Top of Dataset extract

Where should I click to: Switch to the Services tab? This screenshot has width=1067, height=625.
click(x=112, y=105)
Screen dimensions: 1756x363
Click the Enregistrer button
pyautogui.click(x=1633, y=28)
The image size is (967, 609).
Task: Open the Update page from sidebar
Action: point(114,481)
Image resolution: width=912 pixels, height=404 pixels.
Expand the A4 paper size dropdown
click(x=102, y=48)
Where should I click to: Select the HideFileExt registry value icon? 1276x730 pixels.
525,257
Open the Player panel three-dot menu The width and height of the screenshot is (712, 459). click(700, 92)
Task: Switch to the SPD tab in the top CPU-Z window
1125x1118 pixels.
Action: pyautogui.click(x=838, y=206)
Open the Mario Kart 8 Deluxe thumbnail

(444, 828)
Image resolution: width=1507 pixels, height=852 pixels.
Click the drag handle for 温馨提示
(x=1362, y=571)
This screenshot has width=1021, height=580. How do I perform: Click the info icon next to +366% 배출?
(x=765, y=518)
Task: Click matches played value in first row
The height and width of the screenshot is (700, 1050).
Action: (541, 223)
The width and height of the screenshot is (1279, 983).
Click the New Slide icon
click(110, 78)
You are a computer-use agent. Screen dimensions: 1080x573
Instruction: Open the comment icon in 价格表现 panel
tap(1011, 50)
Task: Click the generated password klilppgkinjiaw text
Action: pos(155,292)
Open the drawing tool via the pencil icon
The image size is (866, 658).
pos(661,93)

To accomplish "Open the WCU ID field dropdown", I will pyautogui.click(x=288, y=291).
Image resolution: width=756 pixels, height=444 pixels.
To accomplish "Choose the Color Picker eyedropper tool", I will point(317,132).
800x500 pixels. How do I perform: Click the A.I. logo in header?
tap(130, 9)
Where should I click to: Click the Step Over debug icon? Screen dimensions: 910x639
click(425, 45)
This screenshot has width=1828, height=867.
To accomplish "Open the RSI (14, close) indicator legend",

Bottom of Dataset extract

- [Activity]: Lines with the word "will": copy each one from the data above.

- [Answer below]:
To accomplish "Open the WCU ID field dropdown", I will pyautogui.click(x=288, y=291).
To accomplish "Choose the Color Picker eyedropper tool", I will point(317,132).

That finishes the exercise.